Hi,
I'm interested in gene copy number and normally I calculate read coverage after aligning the reads to a reference, assembling the genome (using said reference), and compare coverage across gene A, versus coverage across gene B.
But I wondered if the process can be speeded up: Find the number of reads containing parts of gene Ain the contigs, without having to align to a reference and/or calculate coverage. If I only cared if genes A and B are in the data, Is there any software out there to help do this at all? (haven't found any so far). I'm in a case where someone sequenced the whole genome using illumina only to find in genes* A and B are present in the genome and their copy number. Going back to sequencing is out of the question (and out of my hands).
Cheers
- Obviously is not just two genes, but a list of genes of interest I need to find across some humongous number of genomes.
It's unclear what the question is that's you're attempting to answer.

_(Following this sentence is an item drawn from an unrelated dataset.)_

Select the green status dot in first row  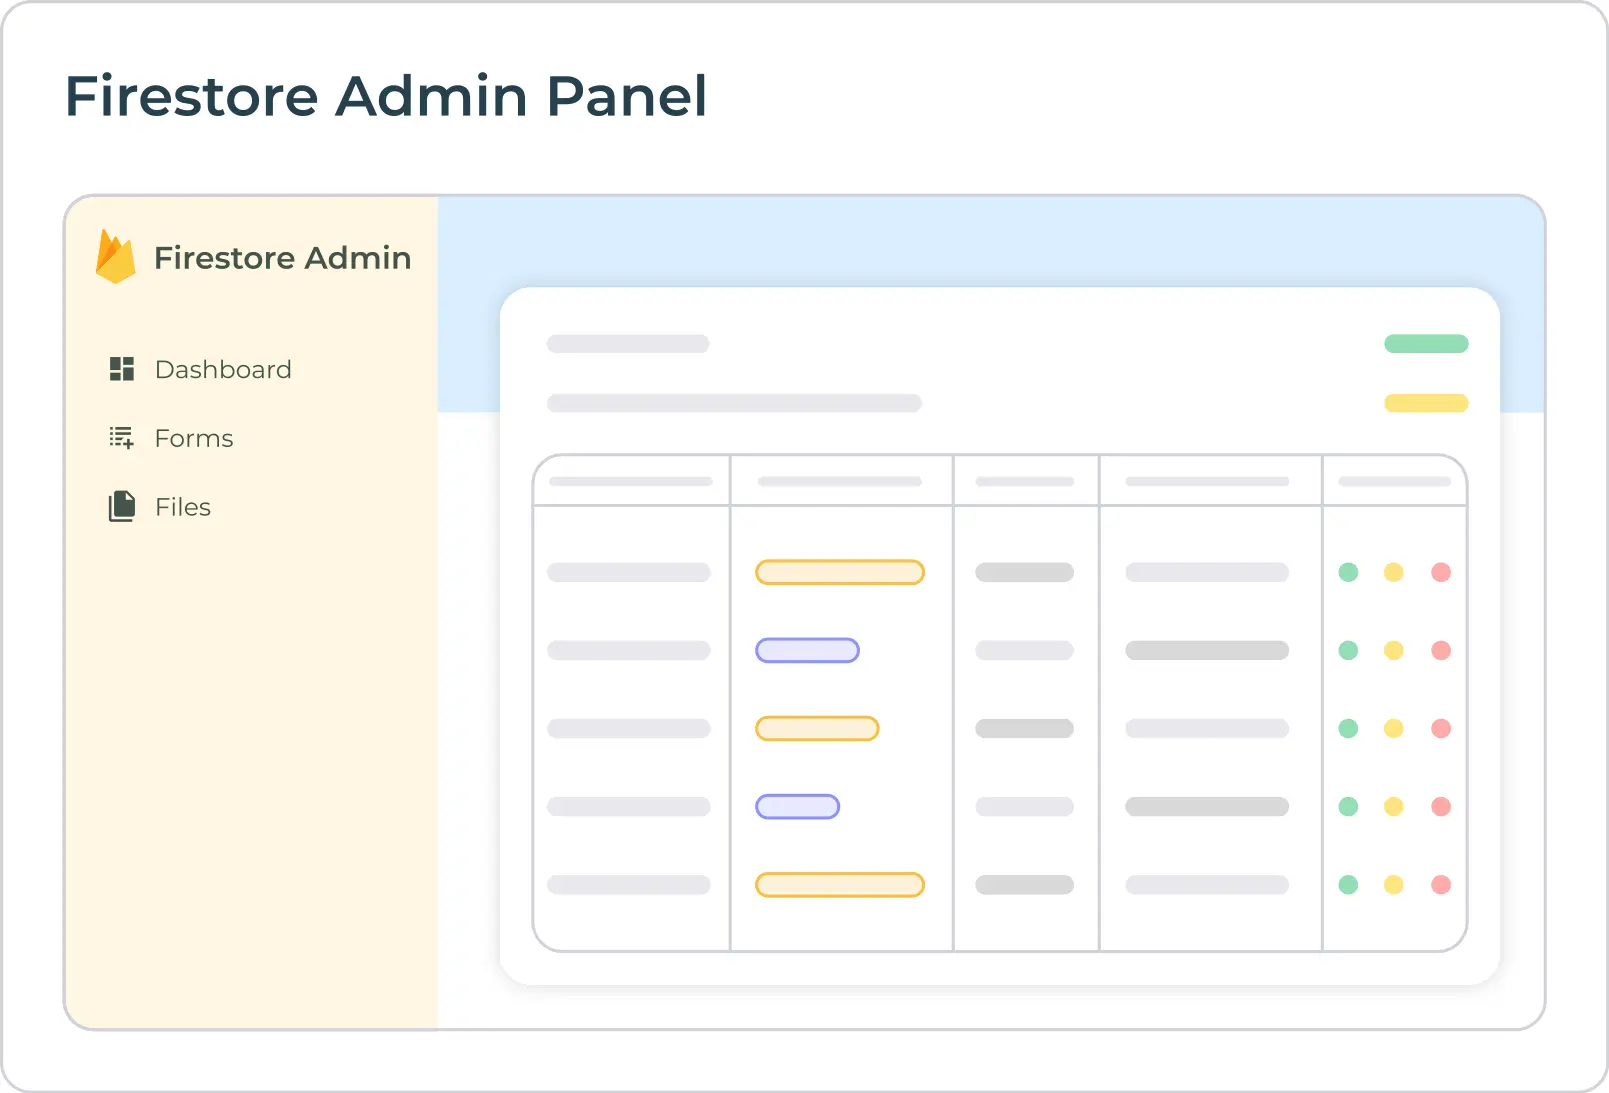tap(1347, 572)
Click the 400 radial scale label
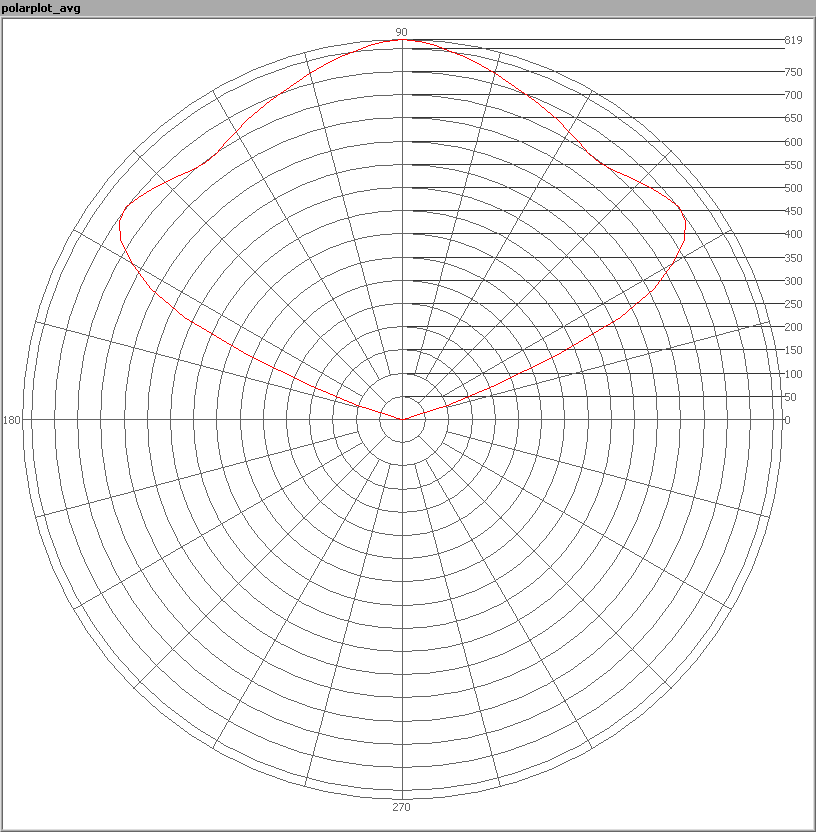816x832 pixels. (793, 234)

Some more clarity around why you want to know read abundance across many genomes, and what data you're using for this.
Are you using an existing public dataset? How related are the genomes? Are you trying to detect the presence of particular genes across a number of species? How are you planning to handle the fact that the sequence of genes in your sample species are different from your canonical reference? The align-to-nearby-reference->assemble->identify genes pipeline is designed to. If you want skip doing that, what level of gene homology do you require between samples/species?
If you already know your genes are essentially identical, then you can just align directly to your known genes or even do something like using Kraken2 where instead of identify which taxa a read belongs to, you use a custom database of all genes of interest in all the species you know the gene sequence for and classify reads directly to the genes.
If the genes are possibly more evolutionarily distant, then you need a way to identify them (hence the assembly pipeline you mentioned).